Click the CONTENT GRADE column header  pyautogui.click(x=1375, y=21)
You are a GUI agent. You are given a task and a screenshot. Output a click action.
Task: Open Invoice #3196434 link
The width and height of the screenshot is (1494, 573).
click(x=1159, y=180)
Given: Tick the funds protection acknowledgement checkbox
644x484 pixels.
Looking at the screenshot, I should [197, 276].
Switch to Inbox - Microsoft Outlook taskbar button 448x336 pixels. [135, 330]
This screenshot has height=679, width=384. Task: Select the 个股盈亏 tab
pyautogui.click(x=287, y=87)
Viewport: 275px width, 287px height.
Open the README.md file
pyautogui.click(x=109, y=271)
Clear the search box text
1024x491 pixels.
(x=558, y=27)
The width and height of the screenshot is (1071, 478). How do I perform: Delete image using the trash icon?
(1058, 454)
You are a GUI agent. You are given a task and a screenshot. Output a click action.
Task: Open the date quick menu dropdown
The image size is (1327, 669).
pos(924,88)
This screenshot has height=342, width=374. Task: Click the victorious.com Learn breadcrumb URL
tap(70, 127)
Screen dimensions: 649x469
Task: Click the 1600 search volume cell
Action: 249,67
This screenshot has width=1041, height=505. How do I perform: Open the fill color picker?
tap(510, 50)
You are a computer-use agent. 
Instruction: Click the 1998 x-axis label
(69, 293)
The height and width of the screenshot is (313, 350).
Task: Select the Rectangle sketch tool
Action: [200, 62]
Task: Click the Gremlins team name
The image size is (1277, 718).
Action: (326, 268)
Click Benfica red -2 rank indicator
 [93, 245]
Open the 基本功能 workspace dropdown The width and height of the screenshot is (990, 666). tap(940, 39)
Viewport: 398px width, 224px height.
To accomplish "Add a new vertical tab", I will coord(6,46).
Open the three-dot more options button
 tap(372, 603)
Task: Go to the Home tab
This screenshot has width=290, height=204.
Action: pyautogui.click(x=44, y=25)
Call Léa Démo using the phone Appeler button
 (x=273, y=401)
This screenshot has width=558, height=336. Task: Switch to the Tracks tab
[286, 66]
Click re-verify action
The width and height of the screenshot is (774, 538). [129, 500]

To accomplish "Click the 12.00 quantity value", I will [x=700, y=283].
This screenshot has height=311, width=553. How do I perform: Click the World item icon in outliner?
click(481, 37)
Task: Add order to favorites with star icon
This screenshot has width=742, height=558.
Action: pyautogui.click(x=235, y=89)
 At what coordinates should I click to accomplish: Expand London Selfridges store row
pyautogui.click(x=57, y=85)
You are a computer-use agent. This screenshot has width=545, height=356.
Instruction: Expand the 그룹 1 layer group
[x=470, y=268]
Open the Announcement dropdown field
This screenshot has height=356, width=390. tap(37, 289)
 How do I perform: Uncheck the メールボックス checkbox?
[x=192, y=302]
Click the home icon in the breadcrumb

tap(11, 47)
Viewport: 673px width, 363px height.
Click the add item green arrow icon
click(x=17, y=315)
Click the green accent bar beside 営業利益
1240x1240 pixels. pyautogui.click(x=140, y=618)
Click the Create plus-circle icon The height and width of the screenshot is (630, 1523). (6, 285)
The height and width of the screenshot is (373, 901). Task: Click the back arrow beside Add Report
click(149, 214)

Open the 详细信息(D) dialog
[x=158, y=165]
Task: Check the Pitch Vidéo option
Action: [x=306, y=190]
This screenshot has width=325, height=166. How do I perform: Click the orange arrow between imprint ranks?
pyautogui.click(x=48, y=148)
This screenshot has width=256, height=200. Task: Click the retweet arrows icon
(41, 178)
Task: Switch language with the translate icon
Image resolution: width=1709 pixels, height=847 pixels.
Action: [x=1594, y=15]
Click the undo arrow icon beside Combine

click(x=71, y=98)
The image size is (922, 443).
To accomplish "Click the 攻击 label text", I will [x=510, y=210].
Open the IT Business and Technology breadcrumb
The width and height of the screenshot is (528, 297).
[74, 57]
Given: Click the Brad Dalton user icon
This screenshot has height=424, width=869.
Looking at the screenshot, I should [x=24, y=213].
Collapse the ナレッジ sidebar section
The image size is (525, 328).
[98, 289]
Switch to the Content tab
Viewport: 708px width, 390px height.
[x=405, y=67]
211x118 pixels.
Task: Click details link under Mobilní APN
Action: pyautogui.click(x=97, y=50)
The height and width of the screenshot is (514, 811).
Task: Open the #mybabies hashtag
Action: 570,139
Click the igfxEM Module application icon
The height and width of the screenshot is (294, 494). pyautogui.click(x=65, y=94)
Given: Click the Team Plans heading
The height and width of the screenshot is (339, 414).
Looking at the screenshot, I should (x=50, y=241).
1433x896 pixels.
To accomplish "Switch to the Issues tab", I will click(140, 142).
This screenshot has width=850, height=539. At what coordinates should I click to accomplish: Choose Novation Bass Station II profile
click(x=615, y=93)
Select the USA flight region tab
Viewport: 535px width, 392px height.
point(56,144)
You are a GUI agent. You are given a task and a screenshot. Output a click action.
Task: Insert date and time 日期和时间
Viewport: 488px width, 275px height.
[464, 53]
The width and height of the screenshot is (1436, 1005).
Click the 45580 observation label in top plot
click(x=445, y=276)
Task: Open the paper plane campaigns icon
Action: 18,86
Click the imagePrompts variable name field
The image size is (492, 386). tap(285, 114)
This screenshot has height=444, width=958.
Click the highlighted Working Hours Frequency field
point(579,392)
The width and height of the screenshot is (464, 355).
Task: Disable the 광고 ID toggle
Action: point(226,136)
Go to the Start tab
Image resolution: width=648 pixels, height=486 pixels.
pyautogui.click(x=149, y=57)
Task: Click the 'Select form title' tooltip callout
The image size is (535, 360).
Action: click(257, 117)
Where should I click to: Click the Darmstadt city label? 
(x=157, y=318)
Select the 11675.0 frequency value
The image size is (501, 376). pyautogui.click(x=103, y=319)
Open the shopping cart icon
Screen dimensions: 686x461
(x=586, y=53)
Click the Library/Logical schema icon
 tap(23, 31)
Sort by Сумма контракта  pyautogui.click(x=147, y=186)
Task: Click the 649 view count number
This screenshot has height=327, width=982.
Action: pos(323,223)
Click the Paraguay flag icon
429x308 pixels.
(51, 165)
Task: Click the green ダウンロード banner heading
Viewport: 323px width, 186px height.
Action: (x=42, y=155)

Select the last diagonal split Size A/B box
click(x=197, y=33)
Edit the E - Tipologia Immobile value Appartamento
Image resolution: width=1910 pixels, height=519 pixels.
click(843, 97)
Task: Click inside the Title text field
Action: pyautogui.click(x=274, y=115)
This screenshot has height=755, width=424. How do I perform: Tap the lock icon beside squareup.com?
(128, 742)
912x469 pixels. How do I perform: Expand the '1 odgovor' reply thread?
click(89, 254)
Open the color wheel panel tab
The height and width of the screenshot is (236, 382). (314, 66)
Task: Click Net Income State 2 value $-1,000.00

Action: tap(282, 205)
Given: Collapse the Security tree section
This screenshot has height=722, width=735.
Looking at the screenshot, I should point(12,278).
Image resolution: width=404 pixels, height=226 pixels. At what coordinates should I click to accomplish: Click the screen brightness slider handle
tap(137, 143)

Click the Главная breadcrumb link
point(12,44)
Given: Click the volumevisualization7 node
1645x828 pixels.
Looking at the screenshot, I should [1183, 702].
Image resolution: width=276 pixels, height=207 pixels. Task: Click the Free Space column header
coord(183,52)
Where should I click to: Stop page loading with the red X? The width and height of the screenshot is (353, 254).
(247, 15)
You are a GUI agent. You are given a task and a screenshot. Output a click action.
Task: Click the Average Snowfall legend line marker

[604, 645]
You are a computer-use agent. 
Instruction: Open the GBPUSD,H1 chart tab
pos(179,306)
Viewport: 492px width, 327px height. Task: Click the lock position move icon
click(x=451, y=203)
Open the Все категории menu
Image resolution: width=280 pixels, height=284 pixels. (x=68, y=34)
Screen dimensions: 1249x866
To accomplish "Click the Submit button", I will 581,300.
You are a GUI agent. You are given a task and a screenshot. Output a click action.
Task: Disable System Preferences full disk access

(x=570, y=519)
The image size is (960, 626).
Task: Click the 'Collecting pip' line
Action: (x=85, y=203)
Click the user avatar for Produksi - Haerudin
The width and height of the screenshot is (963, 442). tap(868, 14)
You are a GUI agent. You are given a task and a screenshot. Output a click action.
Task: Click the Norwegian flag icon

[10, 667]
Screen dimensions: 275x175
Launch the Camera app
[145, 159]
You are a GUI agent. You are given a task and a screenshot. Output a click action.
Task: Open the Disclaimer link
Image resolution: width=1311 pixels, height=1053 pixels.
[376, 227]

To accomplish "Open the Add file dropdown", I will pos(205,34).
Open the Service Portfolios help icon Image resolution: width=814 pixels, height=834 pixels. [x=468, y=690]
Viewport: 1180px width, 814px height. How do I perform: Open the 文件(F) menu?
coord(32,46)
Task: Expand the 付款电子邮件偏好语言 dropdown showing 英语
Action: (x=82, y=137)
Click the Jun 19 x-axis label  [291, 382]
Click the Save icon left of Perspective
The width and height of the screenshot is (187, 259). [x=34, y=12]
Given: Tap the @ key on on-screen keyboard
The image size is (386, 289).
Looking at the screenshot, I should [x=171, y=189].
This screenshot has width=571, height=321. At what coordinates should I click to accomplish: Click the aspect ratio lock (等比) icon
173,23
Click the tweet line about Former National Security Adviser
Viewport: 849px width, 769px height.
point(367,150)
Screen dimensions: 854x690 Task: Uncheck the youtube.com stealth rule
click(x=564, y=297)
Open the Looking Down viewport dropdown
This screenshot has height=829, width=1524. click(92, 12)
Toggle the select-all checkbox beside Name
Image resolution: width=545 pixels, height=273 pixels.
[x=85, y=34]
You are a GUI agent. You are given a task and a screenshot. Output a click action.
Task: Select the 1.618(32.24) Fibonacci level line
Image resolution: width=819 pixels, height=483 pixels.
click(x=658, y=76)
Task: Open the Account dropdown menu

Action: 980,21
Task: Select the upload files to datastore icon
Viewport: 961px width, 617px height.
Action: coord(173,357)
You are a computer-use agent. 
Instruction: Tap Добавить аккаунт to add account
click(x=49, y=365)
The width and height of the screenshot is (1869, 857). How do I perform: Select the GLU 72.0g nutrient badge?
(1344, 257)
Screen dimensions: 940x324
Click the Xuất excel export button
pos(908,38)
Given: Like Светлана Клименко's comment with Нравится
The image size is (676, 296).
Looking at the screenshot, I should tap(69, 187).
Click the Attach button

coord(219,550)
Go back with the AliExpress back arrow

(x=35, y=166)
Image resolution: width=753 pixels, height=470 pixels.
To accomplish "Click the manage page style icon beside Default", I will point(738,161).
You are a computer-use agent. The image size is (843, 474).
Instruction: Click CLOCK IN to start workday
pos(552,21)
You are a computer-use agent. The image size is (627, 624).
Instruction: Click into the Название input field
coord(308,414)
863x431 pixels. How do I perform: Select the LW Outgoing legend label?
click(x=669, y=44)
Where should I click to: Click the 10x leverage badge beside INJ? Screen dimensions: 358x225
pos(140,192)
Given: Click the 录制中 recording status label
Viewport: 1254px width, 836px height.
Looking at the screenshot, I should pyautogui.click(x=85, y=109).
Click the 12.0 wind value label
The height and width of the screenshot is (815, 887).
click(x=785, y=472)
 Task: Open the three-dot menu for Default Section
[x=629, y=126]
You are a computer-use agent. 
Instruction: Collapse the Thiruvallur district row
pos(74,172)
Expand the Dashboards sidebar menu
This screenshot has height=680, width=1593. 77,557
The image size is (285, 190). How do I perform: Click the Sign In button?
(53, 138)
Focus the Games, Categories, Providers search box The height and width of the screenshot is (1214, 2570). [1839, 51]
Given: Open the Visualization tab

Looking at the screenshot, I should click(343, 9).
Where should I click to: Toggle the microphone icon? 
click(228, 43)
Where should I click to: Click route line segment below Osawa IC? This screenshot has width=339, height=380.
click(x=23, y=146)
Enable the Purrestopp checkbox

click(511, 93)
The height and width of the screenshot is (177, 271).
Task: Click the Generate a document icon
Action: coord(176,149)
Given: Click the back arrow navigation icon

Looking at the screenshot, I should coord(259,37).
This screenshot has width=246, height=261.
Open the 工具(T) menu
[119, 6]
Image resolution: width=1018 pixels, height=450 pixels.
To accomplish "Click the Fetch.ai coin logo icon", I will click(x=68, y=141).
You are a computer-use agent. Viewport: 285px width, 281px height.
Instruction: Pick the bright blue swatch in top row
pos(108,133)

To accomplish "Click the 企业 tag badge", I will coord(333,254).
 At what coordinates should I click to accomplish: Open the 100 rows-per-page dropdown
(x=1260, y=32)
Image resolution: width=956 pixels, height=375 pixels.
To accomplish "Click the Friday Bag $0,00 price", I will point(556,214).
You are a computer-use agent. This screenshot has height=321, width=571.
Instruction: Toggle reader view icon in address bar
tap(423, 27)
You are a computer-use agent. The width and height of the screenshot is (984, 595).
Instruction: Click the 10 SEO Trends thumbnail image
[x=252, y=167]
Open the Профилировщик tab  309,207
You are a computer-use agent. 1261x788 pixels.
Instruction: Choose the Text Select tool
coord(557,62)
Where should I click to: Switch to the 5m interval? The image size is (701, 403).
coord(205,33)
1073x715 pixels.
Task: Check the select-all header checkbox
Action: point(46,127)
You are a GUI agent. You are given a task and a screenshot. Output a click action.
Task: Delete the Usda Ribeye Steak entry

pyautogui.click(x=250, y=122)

--------------------------------

TASK GOAL:
Check each line above for the string "computer" and copy the ones that have it.

WRITTEN SOLUTION:
You are a computer-use agent. 
You are a computer-use agent. This screenshot has width=545, height=356.
You are a computer-use agent. 
You are a computer-use agent. 
You are a computer-use agent. The image size is (843, 474).
You are a computer-use agent. The image size is (627, 624).
You are a computer-use agent. 
You are a computer-use agent. Viewport: 285px width, 281px height.
You are a computer-use agent. This screenshot has height=321, width=571.
You are a computer-use agent. The width and height of the screenshot is (984, 595).
You are a computer-use agent. 1261x788 pixels.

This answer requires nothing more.